**EXERCISE REQUIREMENTS**
Below are the records; print them all without any alteration.

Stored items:

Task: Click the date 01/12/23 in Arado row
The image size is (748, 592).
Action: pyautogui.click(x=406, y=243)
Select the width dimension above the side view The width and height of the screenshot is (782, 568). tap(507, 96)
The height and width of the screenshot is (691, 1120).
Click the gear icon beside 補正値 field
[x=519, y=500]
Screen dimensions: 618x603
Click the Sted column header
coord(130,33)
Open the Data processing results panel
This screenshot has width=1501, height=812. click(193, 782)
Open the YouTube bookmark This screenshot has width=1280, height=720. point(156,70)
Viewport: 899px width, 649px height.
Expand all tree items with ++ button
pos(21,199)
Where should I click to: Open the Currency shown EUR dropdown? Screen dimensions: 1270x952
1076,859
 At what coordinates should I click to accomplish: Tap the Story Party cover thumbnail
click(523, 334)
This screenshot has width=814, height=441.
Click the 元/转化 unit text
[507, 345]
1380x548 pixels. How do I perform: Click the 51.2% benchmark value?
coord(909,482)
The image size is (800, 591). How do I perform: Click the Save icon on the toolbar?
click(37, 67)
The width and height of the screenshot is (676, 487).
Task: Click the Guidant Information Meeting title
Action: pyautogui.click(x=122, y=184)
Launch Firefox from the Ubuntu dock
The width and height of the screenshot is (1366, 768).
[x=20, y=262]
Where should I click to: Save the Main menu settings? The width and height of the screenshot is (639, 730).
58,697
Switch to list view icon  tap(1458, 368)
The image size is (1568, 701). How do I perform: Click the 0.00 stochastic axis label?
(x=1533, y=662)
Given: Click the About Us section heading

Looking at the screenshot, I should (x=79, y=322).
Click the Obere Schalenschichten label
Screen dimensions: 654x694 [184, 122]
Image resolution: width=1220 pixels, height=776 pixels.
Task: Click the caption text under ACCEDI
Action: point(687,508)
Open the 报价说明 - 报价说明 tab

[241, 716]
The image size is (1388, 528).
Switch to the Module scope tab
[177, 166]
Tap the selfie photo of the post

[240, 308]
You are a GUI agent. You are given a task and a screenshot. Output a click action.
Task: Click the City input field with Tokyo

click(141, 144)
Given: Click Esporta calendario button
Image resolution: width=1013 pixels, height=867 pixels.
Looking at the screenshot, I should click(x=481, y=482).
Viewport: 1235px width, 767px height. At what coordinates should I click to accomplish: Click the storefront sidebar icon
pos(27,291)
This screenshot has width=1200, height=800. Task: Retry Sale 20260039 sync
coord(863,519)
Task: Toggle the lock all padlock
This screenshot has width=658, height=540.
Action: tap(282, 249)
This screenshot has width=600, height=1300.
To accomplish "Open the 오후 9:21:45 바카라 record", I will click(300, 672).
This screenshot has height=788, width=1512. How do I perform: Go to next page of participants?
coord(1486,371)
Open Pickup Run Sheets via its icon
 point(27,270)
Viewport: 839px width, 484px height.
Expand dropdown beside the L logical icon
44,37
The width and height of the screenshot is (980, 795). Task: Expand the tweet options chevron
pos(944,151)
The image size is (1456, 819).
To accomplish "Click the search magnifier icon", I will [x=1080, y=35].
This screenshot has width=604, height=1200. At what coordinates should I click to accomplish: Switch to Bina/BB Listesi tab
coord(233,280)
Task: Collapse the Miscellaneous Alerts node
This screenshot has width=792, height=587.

**TASK OUTPUT**
Task: Click the date 01/12/23 in Arado row
The image size is (748, 592).
Action: pyautogui.click(x=406, y=243)
Select the width dimension above the side view The width and height of the screenshot is (782, 568). tap(507, 96)
The height and width of the screenshot is (691, 1120).
Click the gear icon beside 補正値 field
[x=519, y=500]
Screen dimensions: 618x603
Click the Sted column header
coord(130,33)
Open the Data processing results panel
This screenshot has width=1501, height=812. click(193, 782)
Open the YouTube bookmark This screenshot has width=1280, height=720. point(156,70)
Viewport: 899px width, 649px height.
Expand all tree items with ++ button
pos(21,199)
Where should I click to: Open the Currency shown EUR dropdown? Screen dimensions: 1270x952
1076,859
 At what coordinates should I click to accomplish: Tap the Story Party cover thumbnail
click(523, 334)
This screenshot has width=814, height=441.
Click the 元/转化 unit text
[507, 345]
1380x548 pixels. How do I perform: Click the 51.2% benchmark value?
coord(909,482)
The image size is (800, 591). How do I perform: Click the Save icon on the toolbar?
click(37, 67)
The width and height of the screenshot is (676, 487).
Task: Click the Guidant Information Meeting title
Action: pyautogui.click(x=122, y=184)
Launch Firefox from the Ubuntu dock
The width and height of the screenshot is (1366, 768).
[x=20, y=262]
Where should I click to: Save the Main menu settings? The width and height of the screenshot is (639, 730).
58,697
Switch to list view icon  tap(1458, 368)
The image size is (1568, 701). How do I perform: Click the 0.00 stochastic axis label?
(x=1533, y=662)
Given: Click the About Us section heading

Looking at the screenshot, I should (x=79, y=322).
Click the Obere Schalenschichten label
Screen dimensions: 654x694 [184, 122]
Image resolution: width=1220 pixels, height=776 pixels.
Task: Click the caption text under ACCEDI
Action: point(687,508)
Open the 报价说明 - 报价说明 tab

[241, 716]
The image size is (1388, 528).
Switch to the Module scope tab
[177, 166]
Tap the selfie photo of the post

[240, 308]
You are a GUI agent. You are given a task and a screenshot. Output a click action.
Task: Click the City input field with Tokyo

click(141, 144)
Given: Click Esporta calendario button
Image resolution: width=1013 pixels, height=867 pixels.
Looking at the screenshot, I should click(x=481, y=482).
Viewport: 1235px width, 767px height. At what coordinates should I click to accomplish: Click the storefront sidebar icon
pos(27,291)
This screenshot has width=1200, height=800. Task: Retry Sale 20260039 sync
coord(863,519)
Task: Toggle the lock all padlock
This screenshot has width=658, height=540.
Action: tap(282, 249)
This screenshot has width=600, height=1300.
To accomplish "Open the 오후 9:21:45 바카라 record", I will click(300, 672).
This screenshot has height=788, width=1512. How do I perform: Go to next page of participants?
coord(1486,371)
Open Pickup Run Sheets via its icon
 point(27,270)
Viewport: 839px width, 484px height.
Expand dropdown beside the L logical icon
44,37
The width and height of the screenshot is (980, 795). Task: Expand the tweet options chevron
pos(944,151)
The image size is (1456, 819).
To accomplish "Click the search magnifier icon", I will [x=1080, y=35].
This screenshot has width=604, height=1200. At what coordinates should I click to accomplish: Switch to Bina/BB Listesi tab
coord(233,280)
Task: Collapse the Miscellaneous Alerts node
This screenshot has width=792, height=587.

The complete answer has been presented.